Detecting What Changed in a Schedule Feed
March 20, 2026 — Experiment: gtfs-digester-core
The Question
Sound Transit regenerates their GTFS schedule feed regularly. Sometimes the content changes (new routes, updated stop names), sometimes it's identical but re-exported with different formatting. We need to answer two questions reliably: "did anything actually change?" and "if so, what exactly?"
This matters for the pipeline (don't re-process identical feeds) and for milestone validation (prove our output matches theirs).
What We Tried
We built a canonicalization and fingerprinting library that:
- Normalizes GTFS files into a canonical form (consistent column order, sorted rows, trimmed whitespace, zero-padded times)

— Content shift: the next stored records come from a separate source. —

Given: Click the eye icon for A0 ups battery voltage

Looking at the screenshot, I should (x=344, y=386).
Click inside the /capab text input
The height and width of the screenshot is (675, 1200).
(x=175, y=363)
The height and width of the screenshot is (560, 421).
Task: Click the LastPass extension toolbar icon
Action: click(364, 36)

- Computes a BLAKE3 hash fingerprint of the canonical form
- Compares two feeds at the file level and row level, keyed on primary keys from the GTFS spec
What We Found
-
Sound Transit's feed has 23 files — including Fares V2 tables and custom extensions we hadn't expected (
modifications.txt,direction_names_exceptions.txt). Our library handles unknown files gracefully with warnings. -
Their feed has non-standard columns —
trips.txthasboarding_type,drt_advance_book_min,peak_offpeak.stops.txthastts_stop_name. These are silently dropped in the canonical form (with warnings), preserving the standard data. -
Canonicalization roundtrips perfectly — load the feed, normalize it, write it out, load it again. Same fingerprint. Same row counts. Same values. Zero data loss across all 135,937 stop_times rows.
-
Fingerprinting is deterministic — we loaded the same feed 10 times and got the identical fingerprint every time. Reordering columns, shuffling rows, changing whitespace — all produce the same fingerprint.
What It Looks Like
Checking if a feed changed — one line, instant:
$ bin/fingerprint data/sound-transit/schedule.zip
v1:b629af85a609c496deb47b06faa0387eabd31...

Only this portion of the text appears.